Bram Stoker’s Dracula debuted in Victorian England at the end of the nineteenth century.Not the first vampire story of its time, it certainly made one of the most lasting impressions on modern culture, where tales of the supernatural, horror, witchcraft, possession, demoniacs, vampires, werewolves, zombies, aliens, and monsters of all kinds have become something of a theme in modern art, if not an obsession.
Many scholars debate the origin or cause of this phenomenon, yet most agree that culture plays an enormous role in the development of such themes, whether in nineteenth century gothic novels such as Dracula or Frankenstein, or in modern films with gothic leanings, such as The Exorcist or Children of Men.This paper will examine how fantasy and the idea of the supernatural, including the “undead,” is an important underlying fear prevalent in the psyche of humanity, which manifests itself differently, depending on the social or historical circumstances which spawns the creation of that work of literature or film.
By placing Mary Shelley’s Frankenstein within the context of its Romantic/Enlightenment era, E.
Michael Jones shows how the effects of the revolutionary doctrine of Jean-Jacques Rousseau, Marquis de Sade, and Percy Bysshe Shelley found their ultimate expression in the gothic horror genre (90).
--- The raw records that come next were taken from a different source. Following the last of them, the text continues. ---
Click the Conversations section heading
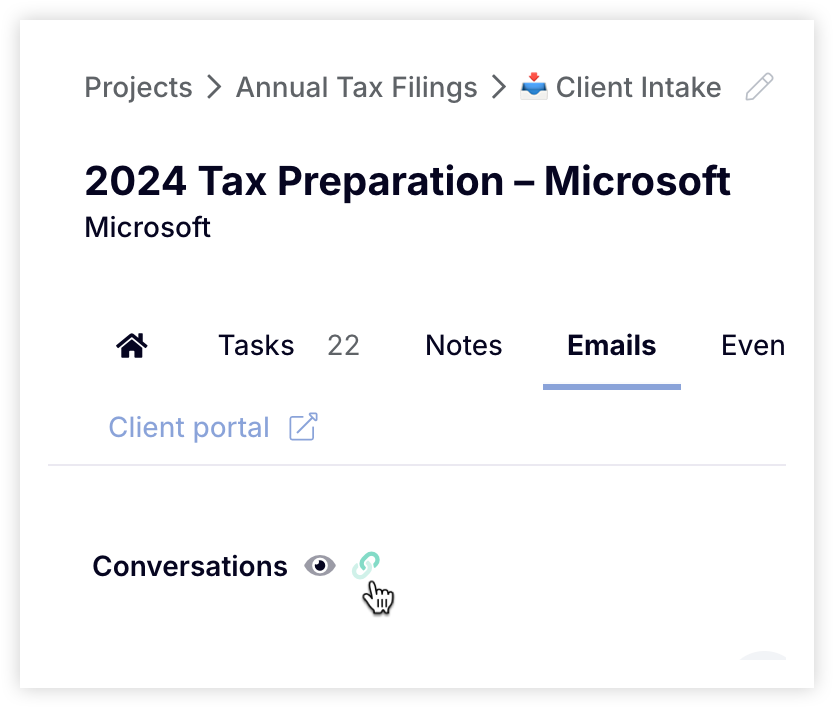The height and width of the screenshot is (708, 834). click(x=190, y=566)
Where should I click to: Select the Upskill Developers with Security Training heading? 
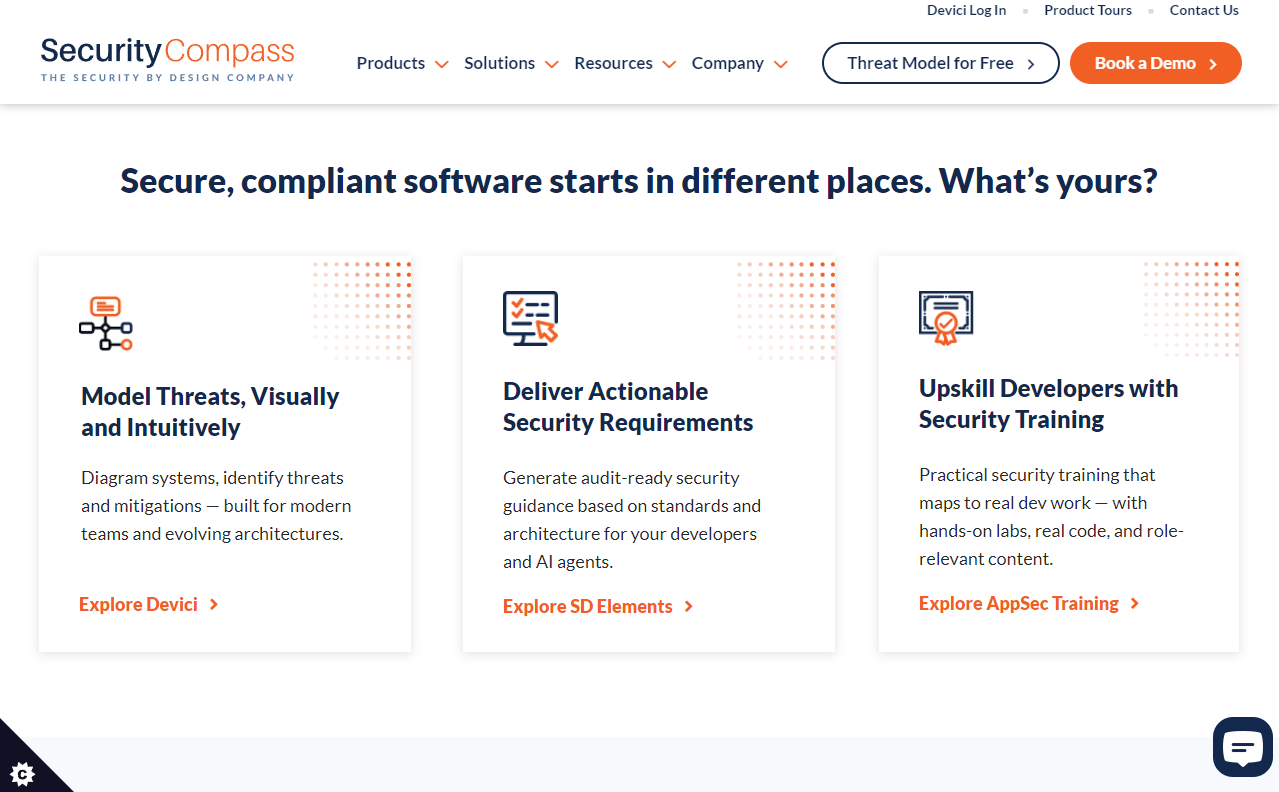coord(1048,403)
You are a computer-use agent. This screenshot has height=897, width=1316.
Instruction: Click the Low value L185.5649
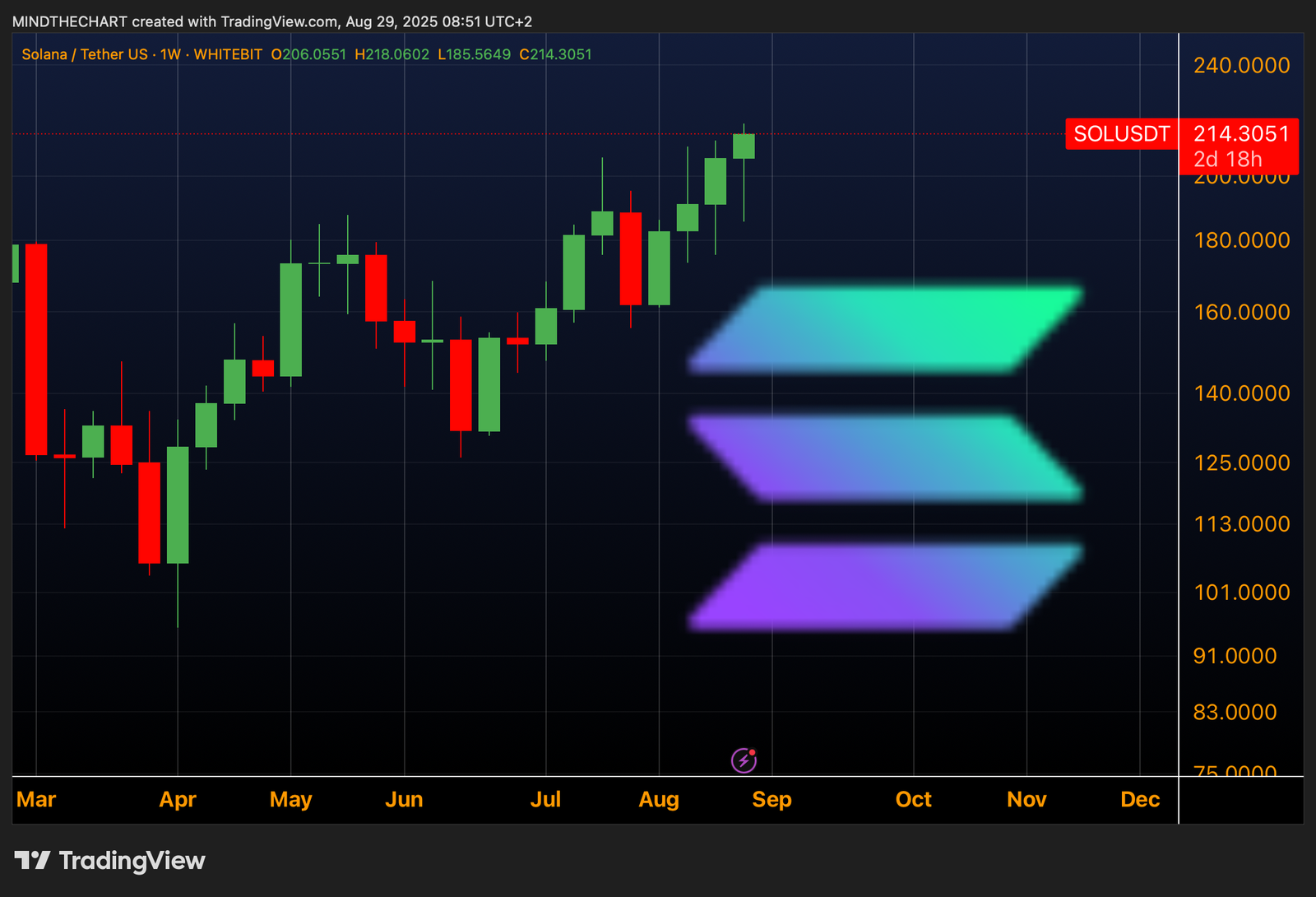click(x=475, y=54)
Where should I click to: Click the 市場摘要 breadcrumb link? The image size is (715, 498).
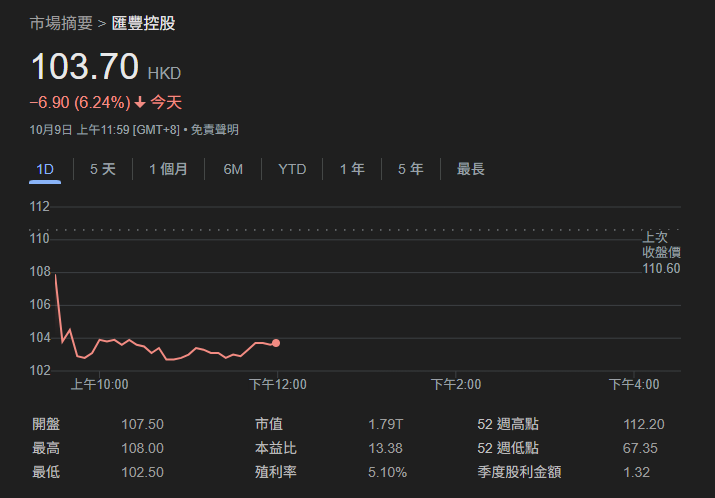(61, 22)
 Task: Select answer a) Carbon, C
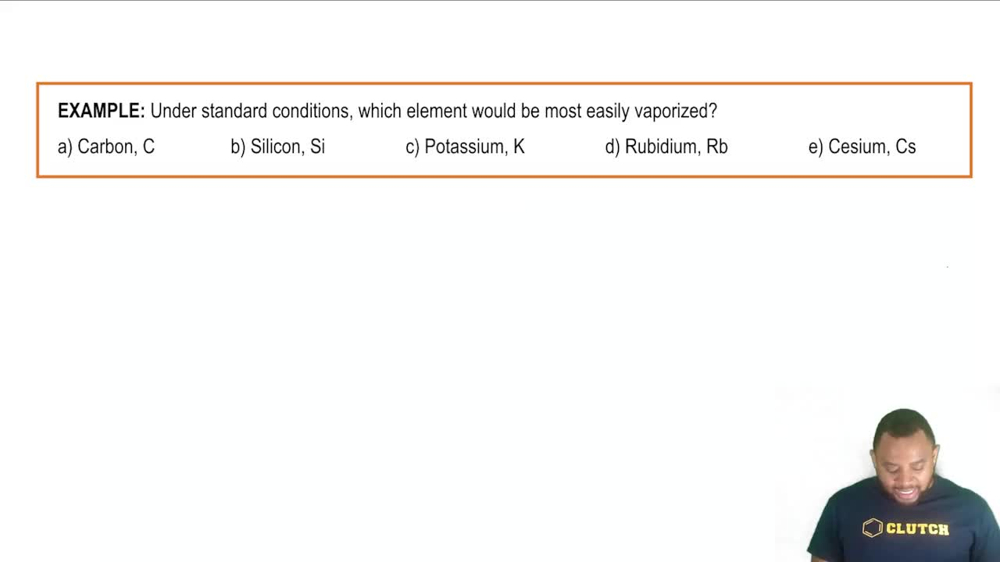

Dracula, no less than Frankenstein, is indicative of the cultural underbelly that the Victorian Age sought to cover up. Far from speaking directly of the human passions unleashed by the Romantic era, the Victorian Age found it more appropriate to hide them, keep them out of the public sphere, render them lifeless, and thereby make life respectable.
The problem was, the less those passions were talked about, but acted upon, the more those same passions bubbled up to the surface through the means of gothic horror novels and films. While, Oscar Wilde’s “art for art’s sake” carried the artistic world out of the Victorian Age and into the twentieth century of unhindered expressionism, Wilde himself fell victim to the very underbelly of Victorian England—which, in fact, prosecuted him to the fullest extent of the law when his vices became open knowledge to the public.
Stoker’s Dracula was just as representative of his own sexual desires masked by Victorian prudery. But because Stoker for the most part kept his affairs from becoming public scandal, he was left well enough alone to express what everyone was interested in anyway, and which has always been an easy seller: sex. Controlling the passions had always been the interest of the Catholic Church, which was the European bulwark against revolution, with assistance from the reason of Augustine to the scholasticism of Aquinas to the architecture of the gothic cathedrals.
With the growing corruption of many Church officials, the rise of the Renaissance and the Protestant Reformation, that control was finally threatened and replaced. New philosophies were spread (Rousseau’s concept of nature as the only law; Sade’s concept of that same nature as brutal, animalistic, and violent), which unleashed a tidal wave of radical revolutionaries in Paris at the end of the eighteenth century, which in turn needed new types of control. Napoleon was the immediate result.
Victorian prudery was the nineteenth century’s later response. It enabled Mary Shelley to turn her husband into a “Victorian angel,” as she “dedicated the rest of her life to effacing their sexual experiment” (Jones 91) with Byron in Geneva, memorialized, however, by Ken Russell’s 1987 film Gothic, in which de Sade’s Justine informs Mary Shelley of what could soon be expected. What Sade foresaw, and helped promote, was a sexual revolution that would elevate sexual desire from the restraints of medieval Church doctrine.
While that elevation led to the enforcement of a new social code of conduct (Victorianism), an alternate development got underway in which that same elevation of sexual license was to be used itself as a form of control. In fact, Augustine had spoken of such centuries before when he wrote that a man has as many masters as he has vices. Sade’s assessment was similar in the eighteenth century: “The state of the moral man is one of tranquility and peace; the state of an immoral man is one of perpetual unrest” (Jones 6).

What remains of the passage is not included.